Under cover of a trading convoy, Warrior Woman hid the six girls in her wagon, and began a hazardous journey through the only means of escape from the warlord's kingdom: THE FURY ROAD. The Warrior Woman would return the girls back to their original home… at the other end of the Furiosso.

This place was an eden. A haven of love and freedom… It had been named “GYNOTOPIA” by the tribe of women who had founded it. This too had been Warrior Woman's home. This enlightened place was to be the best future for the girls and their child-to-be. Far away from the terror of the bleak male domain of the warlord, the girls could thrive in this new society.
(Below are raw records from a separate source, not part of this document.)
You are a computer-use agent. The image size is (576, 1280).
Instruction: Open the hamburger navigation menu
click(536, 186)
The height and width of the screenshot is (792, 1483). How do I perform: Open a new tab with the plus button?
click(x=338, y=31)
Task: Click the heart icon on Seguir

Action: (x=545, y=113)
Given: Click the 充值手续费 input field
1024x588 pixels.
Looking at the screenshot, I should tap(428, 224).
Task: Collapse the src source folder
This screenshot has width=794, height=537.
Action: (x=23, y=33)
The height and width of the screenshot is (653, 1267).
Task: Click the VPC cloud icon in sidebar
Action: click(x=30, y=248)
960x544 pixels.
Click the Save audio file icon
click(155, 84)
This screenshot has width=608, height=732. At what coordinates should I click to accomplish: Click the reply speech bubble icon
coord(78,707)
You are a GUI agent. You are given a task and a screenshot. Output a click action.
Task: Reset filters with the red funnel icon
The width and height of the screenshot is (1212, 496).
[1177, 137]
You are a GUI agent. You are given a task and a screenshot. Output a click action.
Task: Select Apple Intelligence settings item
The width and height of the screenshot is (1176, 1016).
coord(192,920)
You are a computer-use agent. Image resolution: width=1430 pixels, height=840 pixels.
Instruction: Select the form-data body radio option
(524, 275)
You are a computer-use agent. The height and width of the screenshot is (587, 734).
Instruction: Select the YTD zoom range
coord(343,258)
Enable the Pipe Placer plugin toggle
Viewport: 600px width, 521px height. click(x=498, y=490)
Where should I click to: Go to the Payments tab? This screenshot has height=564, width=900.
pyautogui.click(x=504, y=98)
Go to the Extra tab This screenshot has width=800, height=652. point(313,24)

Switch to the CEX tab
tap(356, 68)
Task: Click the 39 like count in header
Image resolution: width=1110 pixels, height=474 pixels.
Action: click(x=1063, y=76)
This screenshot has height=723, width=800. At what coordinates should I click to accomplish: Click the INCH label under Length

THE WARLORD”S rage knew no limits. He gathered together the awesome force of his armada and commanded his warrior boys to bring back 'THE SIX' unharmed… And to kill the Warrior Woman. He would lead the armada himself.

– Down in the dark underworld of the warlord's fortress were many slaves. Many of these wretched souls planned their escape from this hell hole… None had survived the brutality of the Fury Road. But for one of these slaves, freedom was all that mattered. Once this slave had been a great warrior, and possessed a pure and noble heart. His name was MAX.

The warrior boy NUX, in need of a tracker on the Fury Road, selected the slave-dog 'MAX'. Chaining his dog to his wrist, Nux drove off down the Fury Road to find and kill his former commander, Warrior Woman, and return the six to his beloved warlord.

When a powerful FURY STORM blew in, the slave Max overpowered Nux in the ferocious wind. Unable to sever the chain, Max dragged Nux out of the storm and stumbled across his means of escape…

Warrior Woman and the six girls…TO BE CONTINUED…

Everything seems in order. Even the way Miller wrote the synopsis sounds exactly how a Wordburger would recount the tale to a group of wide-eyed, grimy Citadel children of how Furiosa and the Wives freed them all from the shackles of toxic masculinity

But it wasn”t just the mythology that Miller had a healthy grasp on early in the game. As this storyboard from that last century(!) prove, even the frenetic pace was always part of the plan.

Image Credit: Warner Bros.

Max was always caught and branded. The huge sandstorm always played a role. The route Furiosa travels still goes through the plains, the mountain pass, and the bog. The war rig is recognizable. Fragile still breaks down and tries to return to Immortan Joe. Even the ending it intact.

But then there are the tiny, fascinating differences.

• Furiosa seems to be referred to as Ricci at this stage. Though Ricci could also be Splendid's original name.
• Immortan Joe has three brothers instead of just two.
• Nux and Capable make time to consummate their relationship.
• The bog people were “sky fishing.”
• The war rig was originally forced into the mountain pass by Immortan Joe's forces instead of it being part of Furiosa”s plan.
• The Doof Warrior was originally playing a guitar/violin hybrid.

Would y”all have liked to have seen any of these play out in the film? Are there pieces you”re glad they dropped? Personally, I would have loved to have seen more of the bog people, especially their fishing technique!